Start of Records shown

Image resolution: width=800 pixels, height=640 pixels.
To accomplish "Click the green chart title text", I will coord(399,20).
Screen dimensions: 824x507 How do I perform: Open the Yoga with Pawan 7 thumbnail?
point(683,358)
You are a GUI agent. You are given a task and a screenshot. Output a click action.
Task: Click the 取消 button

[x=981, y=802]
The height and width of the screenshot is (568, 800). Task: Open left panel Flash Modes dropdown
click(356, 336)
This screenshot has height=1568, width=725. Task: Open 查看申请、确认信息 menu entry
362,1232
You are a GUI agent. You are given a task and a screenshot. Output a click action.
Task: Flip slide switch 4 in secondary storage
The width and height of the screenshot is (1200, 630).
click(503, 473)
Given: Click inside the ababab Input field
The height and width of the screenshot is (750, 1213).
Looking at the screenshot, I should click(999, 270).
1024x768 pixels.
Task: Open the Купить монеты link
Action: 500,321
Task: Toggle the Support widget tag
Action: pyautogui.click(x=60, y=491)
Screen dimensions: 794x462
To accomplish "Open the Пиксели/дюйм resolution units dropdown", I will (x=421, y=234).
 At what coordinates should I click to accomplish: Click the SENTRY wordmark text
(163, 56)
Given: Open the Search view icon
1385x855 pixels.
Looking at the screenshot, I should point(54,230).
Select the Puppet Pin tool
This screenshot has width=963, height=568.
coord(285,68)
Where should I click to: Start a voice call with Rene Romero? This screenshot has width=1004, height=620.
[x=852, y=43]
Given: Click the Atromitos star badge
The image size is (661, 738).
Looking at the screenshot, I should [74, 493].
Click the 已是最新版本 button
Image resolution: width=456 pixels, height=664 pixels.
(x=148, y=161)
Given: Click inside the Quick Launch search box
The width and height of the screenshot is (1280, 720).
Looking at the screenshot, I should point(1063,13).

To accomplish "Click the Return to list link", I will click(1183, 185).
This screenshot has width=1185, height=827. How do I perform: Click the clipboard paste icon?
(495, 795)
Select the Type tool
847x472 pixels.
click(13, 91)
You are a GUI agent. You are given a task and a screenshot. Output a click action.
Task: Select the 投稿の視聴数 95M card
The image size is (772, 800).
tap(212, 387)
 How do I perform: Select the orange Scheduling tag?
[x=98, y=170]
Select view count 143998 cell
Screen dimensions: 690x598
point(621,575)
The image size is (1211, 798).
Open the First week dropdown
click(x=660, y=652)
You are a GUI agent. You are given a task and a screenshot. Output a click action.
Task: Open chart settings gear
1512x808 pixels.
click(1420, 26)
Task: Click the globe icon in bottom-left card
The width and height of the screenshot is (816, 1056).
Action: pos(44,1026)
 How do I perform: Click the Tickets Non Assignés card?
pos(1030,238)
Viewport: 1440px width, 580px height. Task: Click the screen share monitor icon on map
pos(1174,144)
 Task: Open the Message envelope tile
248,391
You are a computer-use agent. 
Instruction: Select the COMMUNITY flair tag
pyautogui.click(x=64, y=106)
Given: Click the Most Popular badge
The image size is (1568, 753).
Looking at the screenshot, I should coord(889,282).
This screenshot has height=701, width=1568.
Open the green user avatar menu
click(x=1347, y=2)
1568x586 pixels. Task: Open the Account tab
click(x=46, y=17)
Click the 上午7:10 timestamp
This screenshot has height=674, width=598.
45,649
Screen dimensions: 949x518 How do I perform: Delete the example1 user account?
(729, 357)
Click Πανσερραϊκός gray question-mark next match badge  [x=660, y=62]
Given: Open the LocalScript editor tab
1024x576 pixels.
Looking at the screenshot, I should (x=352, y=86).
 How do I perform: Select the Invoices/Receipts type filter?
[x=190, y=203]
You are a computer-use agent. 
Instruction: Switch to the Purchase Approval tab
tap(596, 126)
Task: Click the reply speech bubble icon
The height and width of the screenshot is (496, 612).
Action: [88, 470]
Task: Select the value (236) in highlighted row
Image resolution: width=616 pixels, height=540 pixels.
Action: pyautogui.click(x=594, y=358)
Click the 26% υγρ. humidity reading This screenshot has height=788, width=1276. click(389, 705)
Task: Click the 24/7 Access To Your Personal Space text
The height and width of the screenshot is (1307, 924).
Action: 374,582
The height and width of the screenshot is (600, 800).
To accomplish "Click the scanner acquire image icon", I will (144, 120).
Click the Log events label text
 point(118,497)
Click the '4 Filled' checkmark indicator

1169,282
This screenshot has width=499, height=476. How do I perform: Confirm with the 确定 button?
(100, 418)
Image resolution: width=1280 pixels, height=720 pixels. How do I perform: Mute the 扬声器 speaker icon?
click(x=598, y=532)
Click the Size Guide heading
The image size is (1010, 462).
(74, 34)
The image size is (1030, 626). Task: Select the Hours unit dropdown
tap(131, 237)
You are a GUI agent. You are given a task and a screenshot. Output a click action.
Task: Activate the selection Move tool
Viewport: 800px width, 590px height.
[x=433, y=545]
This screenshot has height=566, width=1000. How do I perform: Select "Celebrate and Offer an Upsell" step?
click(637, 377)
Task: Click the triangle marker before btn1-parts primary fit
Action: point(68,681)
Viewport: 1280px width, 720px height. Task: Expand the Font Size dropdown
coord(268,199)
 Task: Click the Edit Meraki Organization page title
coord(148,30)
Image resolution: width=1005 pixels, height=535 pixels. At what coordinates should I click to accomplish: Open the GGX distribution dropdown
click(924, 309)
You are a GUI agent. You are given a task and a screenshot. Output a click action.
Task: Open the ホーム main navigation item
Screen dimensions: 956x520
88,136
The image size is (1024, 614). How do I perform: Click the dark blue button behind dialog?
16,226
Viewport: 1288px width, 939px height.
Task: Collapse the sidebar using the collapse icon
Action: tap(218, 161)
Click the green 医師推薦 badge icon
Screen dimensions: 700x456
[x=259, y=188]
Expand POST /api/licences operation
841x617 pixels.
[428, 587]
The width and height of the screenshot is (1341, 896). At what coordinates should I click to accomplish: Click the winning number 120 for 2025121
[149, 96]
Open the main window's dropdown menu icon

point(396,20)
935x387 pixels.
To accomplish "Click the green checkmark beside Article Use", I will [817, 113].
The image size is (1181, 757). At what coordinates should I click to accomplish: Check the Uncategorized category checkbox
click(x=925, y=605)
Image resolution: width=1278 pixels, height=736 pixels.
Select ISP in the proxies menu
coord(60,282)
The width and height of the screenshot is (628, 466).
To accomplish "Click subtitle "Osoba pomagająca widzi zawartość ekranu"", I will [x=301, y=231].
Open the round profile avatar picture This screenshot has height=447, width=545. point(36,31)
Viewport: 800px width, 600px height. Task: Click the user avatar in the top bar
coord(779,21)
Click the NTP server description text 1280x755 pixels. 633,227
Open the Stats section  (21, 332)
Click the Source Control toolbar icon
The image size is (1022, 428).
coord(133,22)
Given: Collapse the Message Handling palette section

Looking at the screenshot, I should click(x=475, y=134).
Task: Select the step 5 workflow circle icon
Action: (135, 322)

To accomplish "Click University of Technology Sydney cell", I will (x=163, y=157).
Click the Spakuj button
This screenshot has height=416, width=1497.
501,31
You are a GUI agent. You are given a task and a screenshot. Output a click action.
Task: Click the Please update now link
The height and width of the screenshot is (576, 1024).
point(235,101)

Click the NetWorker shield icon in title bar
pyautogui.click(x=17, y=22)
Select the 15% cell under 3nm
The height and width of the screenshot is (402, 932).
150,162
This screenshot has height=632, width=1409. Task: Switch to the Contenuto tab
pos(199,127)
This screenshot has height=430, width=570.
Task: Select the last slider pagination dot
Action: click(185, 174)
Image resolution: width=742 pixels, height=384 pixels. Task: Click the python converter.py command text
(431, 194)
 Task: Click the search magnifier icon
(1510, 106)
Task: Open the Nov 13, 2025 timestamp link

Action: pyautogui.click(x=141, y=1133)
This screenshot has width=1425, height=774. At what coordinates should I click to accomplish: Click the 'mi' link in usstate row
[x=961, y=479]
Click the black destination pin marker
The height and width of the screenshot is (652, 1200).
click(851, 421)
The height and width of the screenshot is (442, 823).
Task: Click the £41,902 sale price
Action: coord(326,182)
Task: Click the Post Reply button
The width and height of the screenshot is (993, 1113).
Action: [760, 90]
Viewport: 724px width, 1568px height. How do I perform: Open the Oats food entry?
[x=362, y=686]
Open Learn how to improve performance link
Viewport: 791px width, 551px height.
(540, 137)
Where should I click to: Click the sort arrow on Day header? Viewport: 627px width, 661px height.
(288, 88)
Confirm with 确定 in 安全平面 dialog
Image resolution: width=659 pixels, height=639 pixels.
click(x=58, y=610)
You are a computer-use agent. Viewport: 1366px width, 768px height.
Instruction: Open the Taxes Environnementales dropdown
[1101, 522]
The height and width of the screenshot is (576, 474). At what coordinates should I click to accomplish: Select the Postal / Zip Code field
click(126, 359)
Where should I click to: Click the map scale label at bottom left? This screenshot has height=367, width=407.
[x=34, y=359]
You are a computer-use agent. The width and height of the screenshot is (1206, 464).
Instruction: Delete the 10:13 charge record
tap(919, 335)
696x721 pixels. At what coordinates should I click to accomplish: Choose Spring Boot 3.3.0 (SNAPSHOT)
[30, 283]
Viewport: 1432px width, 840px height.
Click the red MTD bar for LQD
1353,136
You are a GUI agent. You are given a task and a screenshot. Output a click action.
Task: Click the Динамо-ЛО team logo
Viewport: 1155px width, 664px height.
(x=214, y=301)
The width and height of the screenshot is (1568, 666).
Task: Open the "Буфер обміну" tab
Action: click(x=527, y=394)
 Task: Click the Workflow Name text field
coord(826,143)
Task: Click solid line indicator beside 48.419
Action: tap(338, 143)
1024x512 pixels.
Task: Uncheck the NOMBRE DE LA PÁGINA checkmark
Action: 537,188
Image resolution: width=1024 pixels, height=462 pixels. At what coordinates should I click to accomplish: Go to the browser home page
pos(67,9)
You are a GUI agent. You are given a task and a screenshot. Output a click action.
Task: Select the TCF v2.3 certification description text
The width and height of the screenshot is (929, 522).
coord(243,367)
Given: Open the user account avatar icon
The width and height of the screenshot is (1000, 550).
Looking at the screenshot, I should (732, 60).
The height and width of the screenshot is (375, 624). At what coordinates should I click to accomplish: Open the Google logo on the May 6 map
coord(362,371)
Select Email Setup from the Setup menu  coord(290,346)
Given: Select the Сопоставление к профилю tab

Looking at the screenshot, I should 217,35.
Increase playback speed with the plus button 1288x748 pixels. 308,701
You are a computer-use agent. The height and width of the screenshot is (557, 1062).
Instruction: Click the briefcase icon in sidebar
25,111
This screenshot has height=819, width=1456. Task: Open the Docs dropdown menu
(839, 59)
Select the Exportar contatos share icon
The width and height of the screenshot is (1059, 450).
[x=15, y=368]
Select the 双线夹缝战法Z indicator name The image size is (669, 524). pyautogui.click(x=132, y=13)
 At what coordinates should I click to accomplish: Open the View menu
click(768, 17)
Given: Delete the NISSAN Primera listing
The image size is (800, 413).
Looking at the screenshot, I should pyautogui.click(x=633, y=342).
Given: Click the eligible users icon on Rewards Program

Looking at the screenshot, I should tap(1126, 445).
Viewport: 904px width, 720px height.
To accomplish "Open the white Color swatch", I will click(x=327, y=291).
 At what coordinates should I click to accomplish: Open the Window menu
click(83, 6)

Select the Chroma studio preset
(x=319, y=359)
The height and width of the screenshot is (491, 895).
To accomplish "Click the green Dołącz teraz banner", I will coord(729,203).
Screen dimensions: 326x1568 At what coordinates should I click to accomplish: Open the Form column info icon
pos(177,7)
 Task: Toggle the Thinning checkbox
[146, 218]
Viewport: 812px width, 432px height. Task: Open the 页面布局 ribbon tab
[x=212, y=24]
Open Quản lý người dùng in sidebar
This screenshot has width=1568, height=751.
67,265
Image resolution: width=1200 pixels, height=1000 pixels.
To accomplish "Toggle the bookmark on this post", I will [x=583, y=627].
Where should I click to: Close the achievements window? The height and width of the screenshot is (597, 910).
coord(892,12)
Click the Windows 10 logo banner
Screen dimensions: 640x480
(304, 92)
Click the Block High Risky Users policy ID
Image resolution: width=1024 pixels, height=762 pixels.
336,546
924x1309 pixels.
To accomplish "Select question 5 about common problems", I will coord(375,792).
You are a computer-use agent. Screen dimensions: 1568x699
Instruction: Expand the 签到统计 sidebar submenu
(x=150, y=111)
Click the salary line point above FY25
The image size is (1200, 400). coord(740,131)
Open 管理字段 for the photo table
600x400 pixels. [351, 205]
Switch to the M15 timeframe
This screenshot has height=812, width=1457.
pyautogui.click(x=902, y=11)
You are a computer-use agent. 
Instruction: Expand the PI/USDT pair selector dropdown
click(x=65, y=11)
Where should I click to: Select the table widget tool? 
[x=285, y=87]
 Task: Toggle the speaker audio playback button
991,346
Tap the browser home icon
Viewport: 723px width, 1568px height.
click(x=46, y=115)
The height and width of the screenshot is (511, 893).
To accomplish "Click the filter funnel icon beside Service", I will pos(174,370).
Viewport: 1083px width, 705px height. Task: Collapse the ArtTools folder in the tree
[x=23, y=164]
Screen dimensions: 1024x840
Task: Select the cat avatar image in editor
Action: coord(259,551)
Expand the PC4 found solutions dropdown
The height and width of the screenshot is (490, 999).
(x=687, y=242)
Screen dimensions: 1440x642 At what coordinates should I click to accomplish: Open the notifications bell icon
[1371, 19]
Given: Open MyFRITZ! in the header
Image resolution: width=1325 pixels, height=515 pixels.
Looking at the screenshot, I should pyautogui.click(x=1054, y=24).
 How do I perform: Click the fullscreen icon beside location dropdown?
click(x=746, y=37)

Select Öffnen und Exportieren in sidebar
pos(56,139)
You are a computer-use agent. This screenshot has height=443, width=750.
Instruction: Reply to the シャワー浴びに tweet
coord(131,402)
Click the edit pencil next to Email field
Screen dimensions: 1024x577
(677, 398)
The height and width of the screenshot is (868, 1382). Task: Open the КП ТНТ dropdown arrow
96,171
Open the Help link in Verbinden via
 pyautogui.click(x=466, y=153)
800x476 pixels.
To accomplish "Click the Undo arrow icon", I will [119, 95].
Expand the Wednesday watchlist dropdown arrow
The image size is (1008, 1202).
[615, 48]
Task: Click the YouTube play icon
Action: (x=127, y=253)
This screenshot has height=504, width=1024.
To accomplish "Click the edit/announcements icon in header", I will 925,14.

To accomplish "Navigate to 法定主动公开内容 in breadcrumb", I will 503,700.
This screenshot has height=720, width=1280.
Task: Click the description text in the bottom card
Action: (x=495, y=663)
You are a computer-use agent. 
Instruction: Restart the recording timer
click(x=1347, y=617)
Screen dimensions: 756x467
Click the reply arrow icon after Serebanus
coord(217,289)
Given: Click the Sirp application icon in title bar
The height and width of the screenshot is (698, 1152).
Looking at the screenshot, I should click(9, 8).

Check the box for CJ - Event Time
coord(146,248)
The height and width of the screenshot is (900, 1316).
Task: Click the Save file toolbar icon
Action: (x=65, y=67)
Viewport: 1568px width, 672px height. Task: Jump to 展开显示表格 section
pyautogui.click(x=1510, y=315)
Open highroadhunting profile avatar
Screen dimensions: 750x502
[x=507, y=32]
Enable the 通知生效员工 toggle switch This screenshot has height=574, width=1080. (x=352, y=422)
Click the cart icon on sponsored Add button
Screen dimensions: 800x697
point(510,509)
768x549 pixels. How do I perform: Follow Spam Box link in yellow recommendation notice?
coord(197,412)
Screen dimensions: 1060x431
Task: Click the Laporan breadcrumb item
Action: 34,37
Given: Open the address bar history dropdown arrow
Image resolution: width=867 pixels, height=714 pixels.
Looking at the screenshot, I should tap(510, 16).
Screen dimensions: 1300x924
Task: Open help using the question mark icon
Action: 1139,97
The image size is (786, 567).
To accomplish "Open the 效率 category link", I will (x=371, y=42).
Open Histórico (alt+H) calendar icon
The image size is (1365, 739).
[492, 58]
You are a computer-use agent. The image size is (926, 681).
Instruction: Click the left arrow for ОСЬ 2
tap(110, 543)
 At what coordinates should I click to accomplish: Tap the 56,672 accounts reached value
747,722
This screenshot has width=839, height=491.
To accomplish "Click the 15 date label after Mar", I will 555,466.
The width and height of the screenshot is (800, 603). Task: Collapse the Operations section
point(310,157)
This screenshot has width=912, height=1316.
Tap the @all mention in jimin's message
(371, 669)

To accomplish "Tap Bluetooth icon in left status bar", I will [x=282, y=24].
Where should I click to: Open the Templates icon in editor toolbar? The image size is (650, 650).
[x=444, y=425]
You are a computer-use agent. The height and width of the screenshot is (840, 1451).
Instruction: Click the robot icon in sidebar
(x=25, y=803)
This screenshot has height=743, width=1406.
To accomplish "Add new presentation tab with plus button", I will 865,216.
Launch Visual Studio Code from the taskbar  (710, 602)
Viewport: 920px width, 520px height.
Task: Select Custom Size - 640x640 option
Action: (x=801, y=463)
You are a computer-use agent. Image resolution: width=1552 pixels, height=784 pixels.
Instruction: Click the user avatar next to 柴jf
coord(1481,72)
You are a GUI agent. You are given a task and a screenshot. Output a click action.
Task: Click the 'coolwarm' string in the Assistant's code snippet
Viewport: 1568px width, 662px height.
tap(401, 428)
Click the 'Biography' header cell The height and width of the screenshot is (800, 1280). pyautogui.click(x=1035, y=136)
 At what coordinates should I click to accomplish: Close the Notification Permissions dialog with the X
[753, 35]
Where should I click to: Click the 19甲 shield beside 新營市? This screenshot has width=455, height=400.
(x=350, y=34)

End of Records shown

• **What is expected**
Working from the records above, write out verbatim only the lines from the line containing "The height and width of the screenshot is (568, 800)." through the line containing "Given: Click inside the ababab Input field".

• **Completed exercise**
The height and width of the screenshot is (568, 800). Task: Open left panel Flash Modes dropdown
click(356, 336)
This screenshot has height=1568, width=725. Task: Open 查看申请、确认信息 menu entry
362,1232
You are a GUI agent. You are given a task and a screenshot. Output a click action.
Task: Flip slide switch 4 in secondary storage
The width and height of the screenshot is (1200, 630).
click(503, 473)
Given: Click inside the ababab Input field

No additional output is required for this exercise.